#### What you should do:
Pictures do not belong in the copy. Write out exactly the lines from the one containing "Given: Toggle activation" through the end of the data.
++++++++++
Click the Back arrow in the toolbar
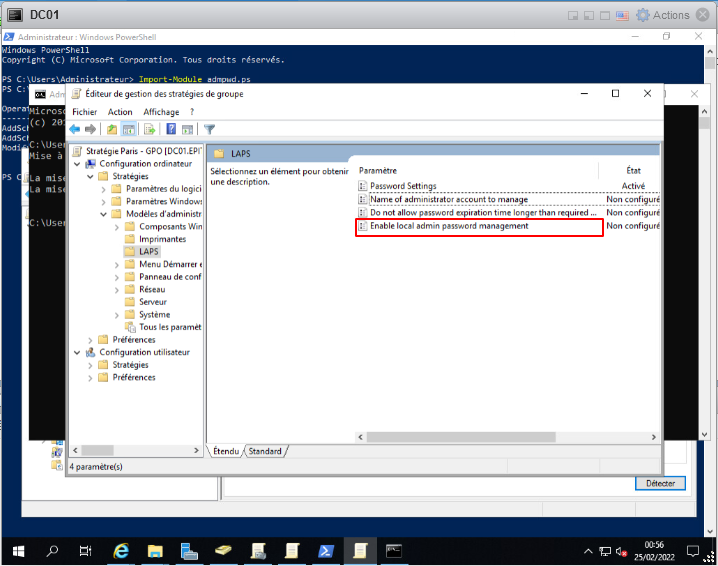 pyautogui.click(x=74, y=129)
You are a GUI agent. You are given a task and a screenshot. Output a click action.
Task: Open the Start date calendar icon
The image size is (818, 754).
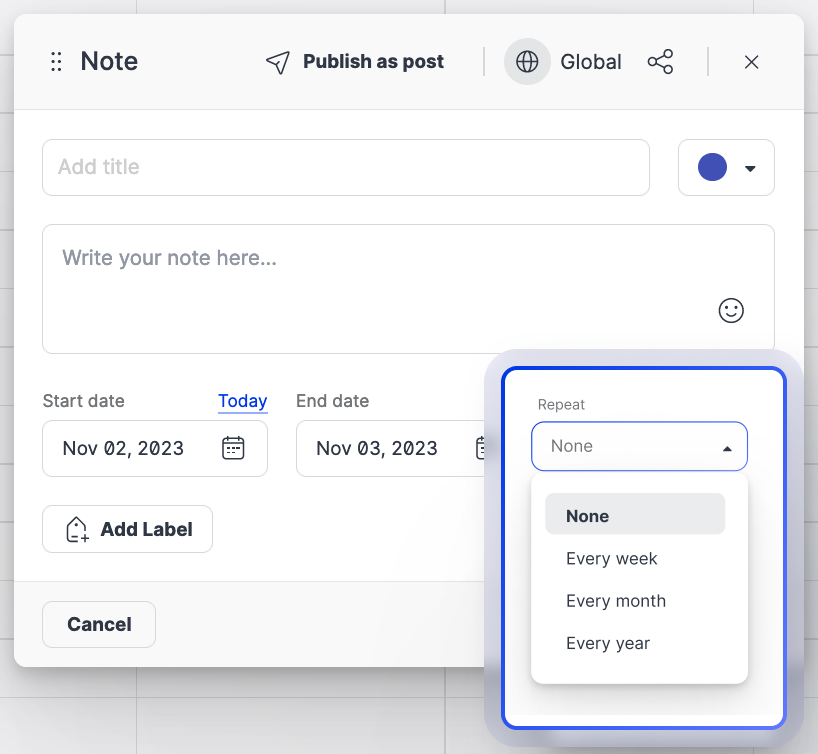[x=233, y=448]
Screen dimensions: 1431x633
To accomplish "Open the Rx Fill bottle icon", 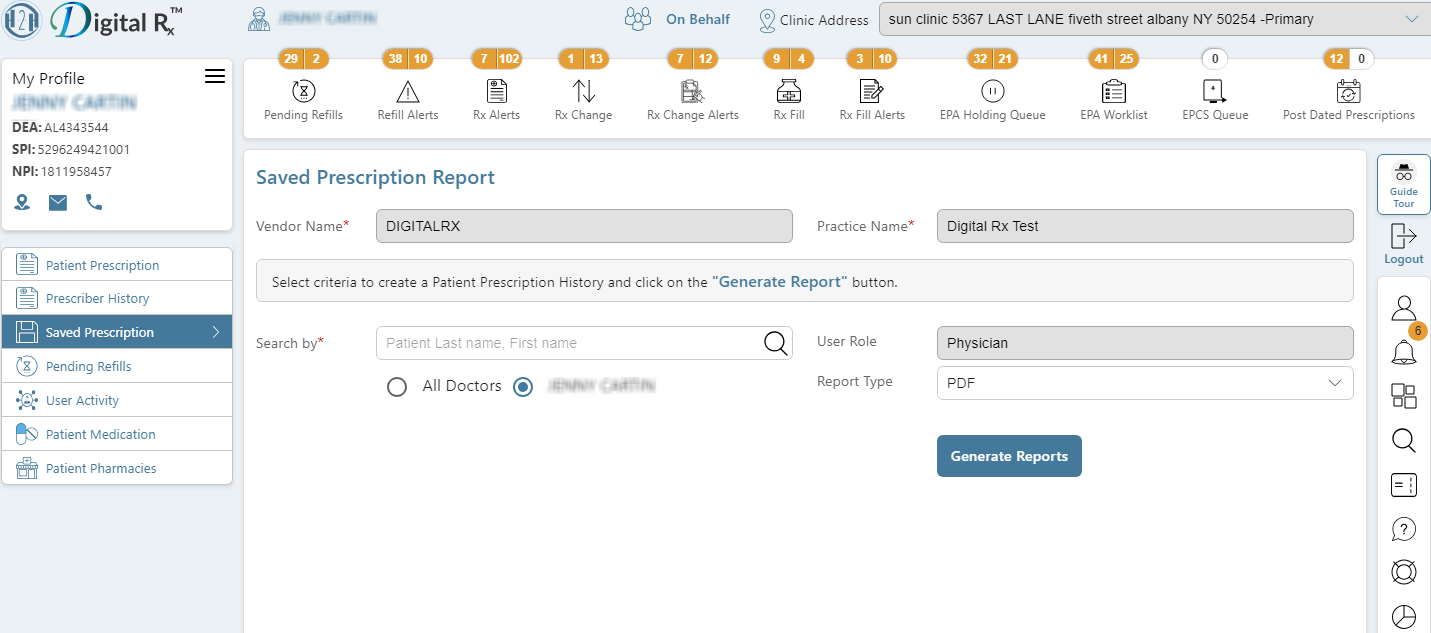I will 789,91.
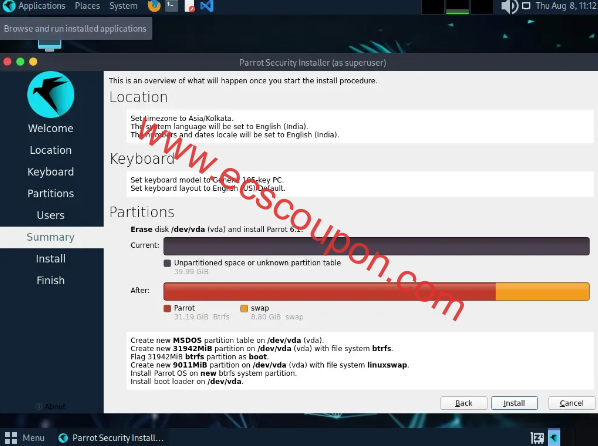Click the text editor launcher icon
598x446 pixels.
[x=189, y=6]
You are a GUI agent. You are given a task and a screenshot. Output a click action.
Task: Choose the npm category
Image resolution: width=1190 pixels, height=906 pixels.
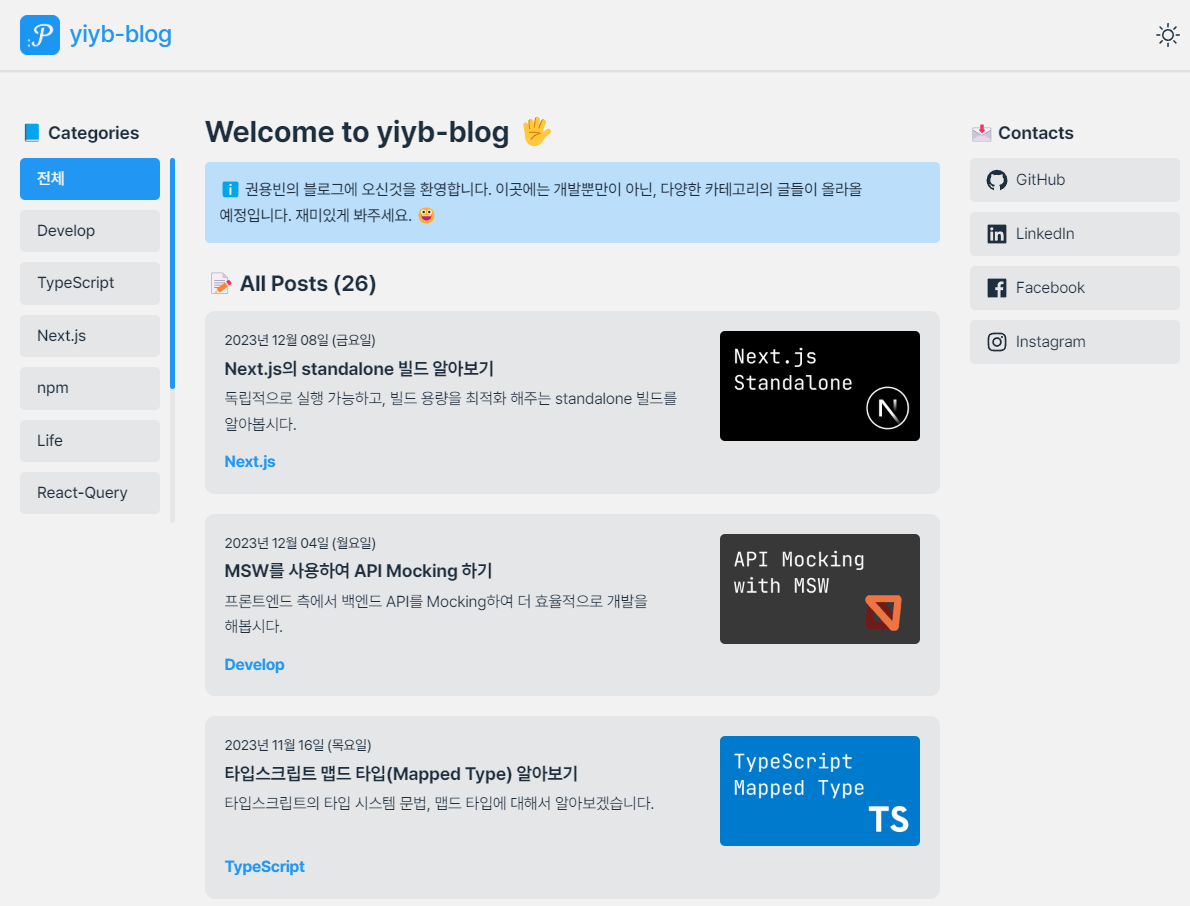click(x=90, y=388)
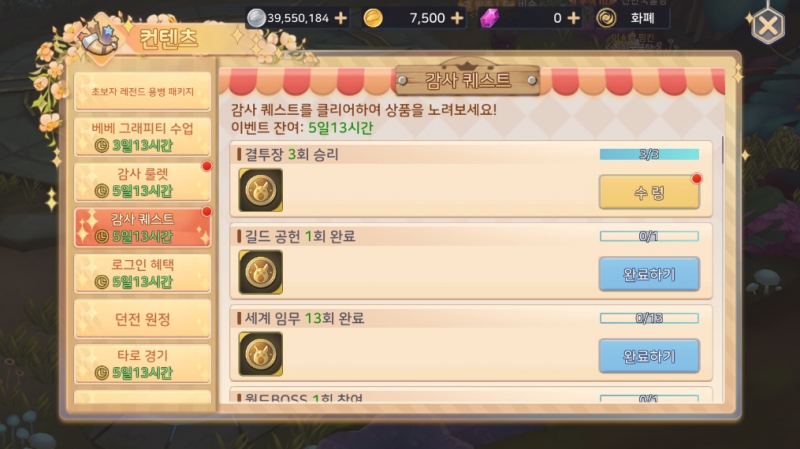
Task: Click the 결투장 3/3 progress bar
Action: pos(649,154)
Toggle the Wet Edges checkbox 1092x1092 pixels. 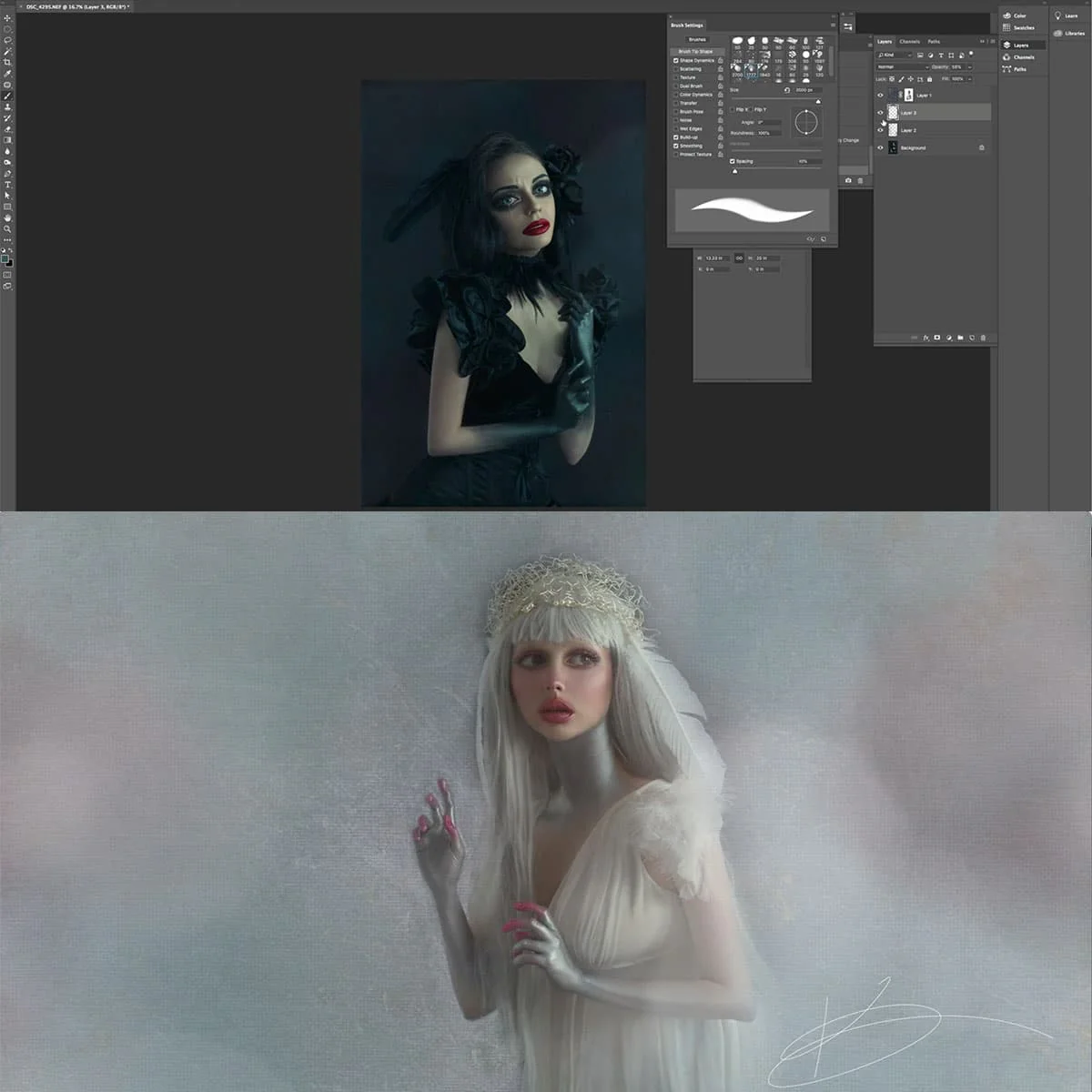pyautogui.click(x=675, y=129)
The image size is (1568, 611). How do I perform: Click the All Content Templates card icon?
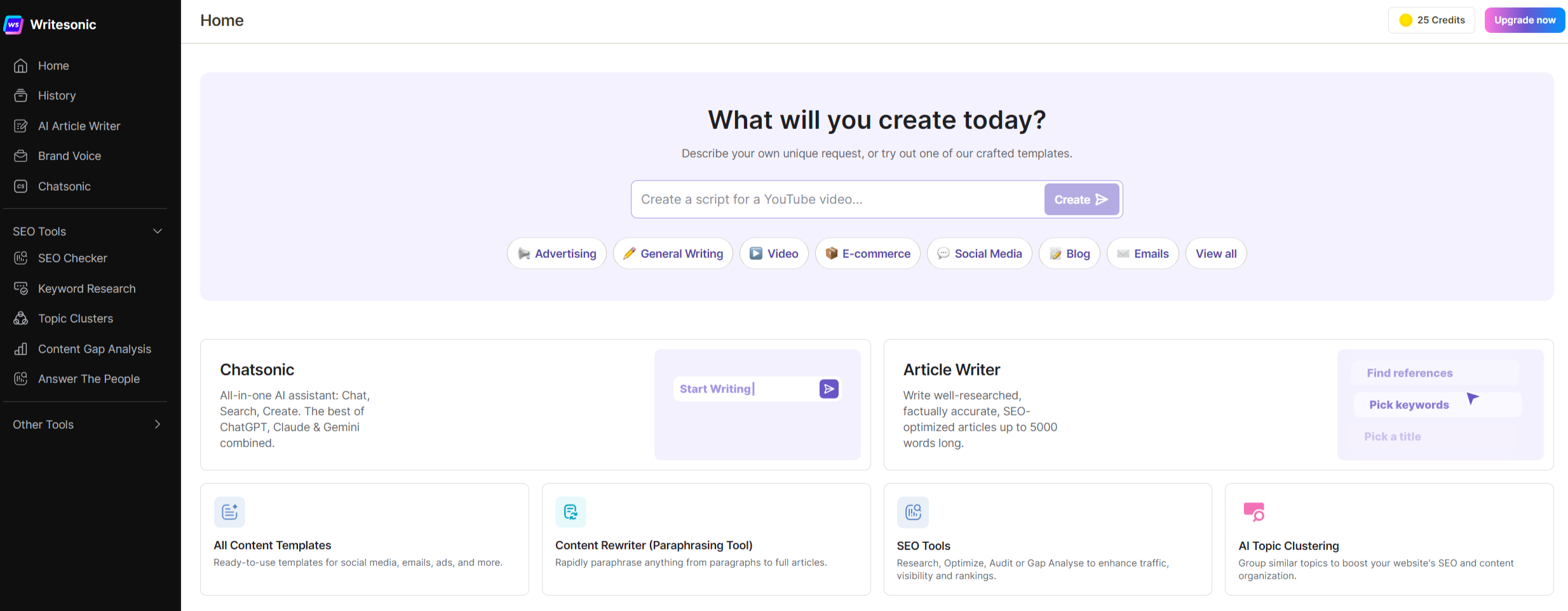[229, 512]
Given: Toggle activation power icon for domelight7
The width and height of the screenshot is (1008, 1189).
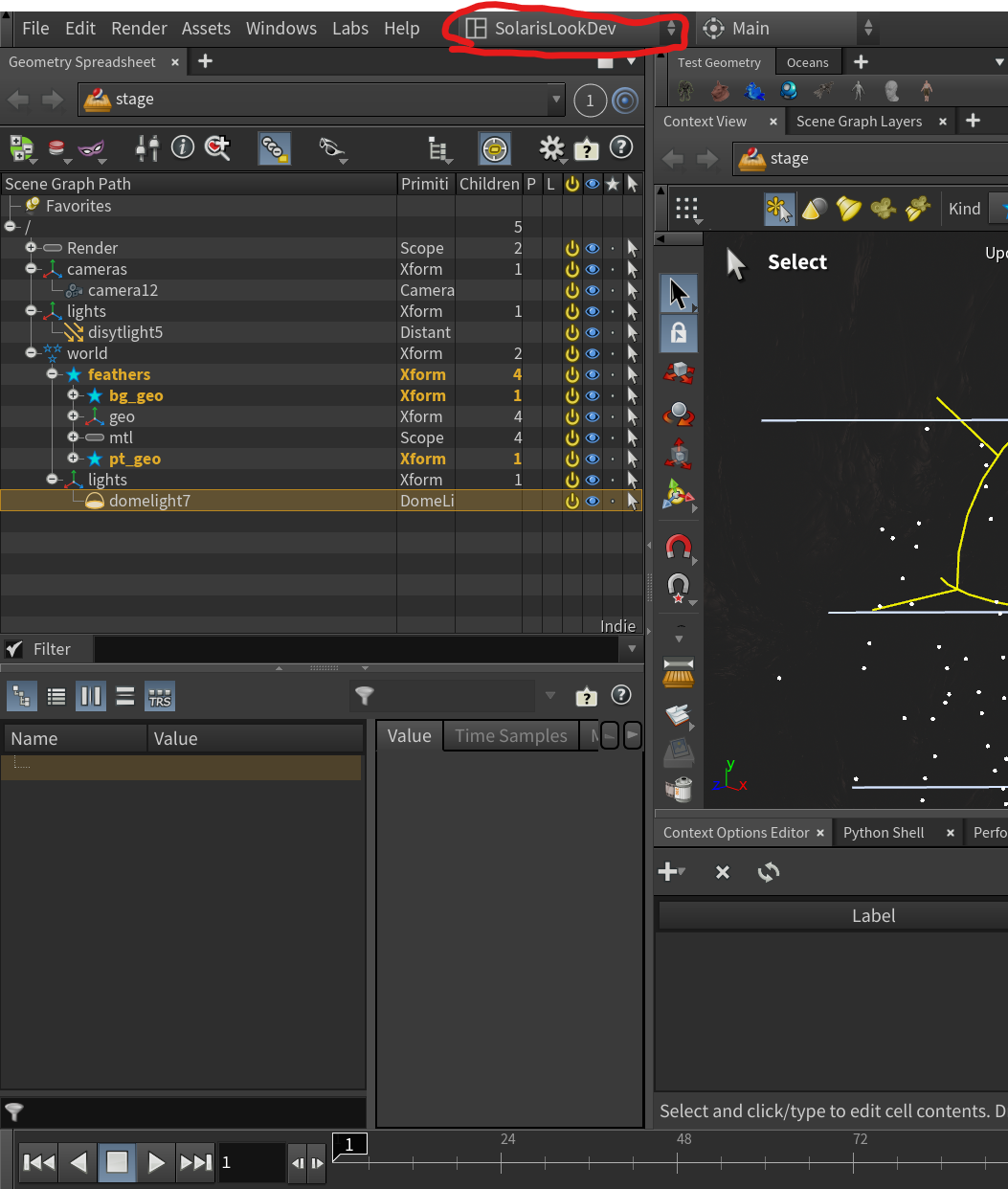Looking at the screenshot, I should [572, 501].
++++++++++
#### Your response:
Given: Toggle activation power icon for domelight7
The width and height of the screenshot is (1008, 1189).
Looking at the screenshot, I should [572, 501].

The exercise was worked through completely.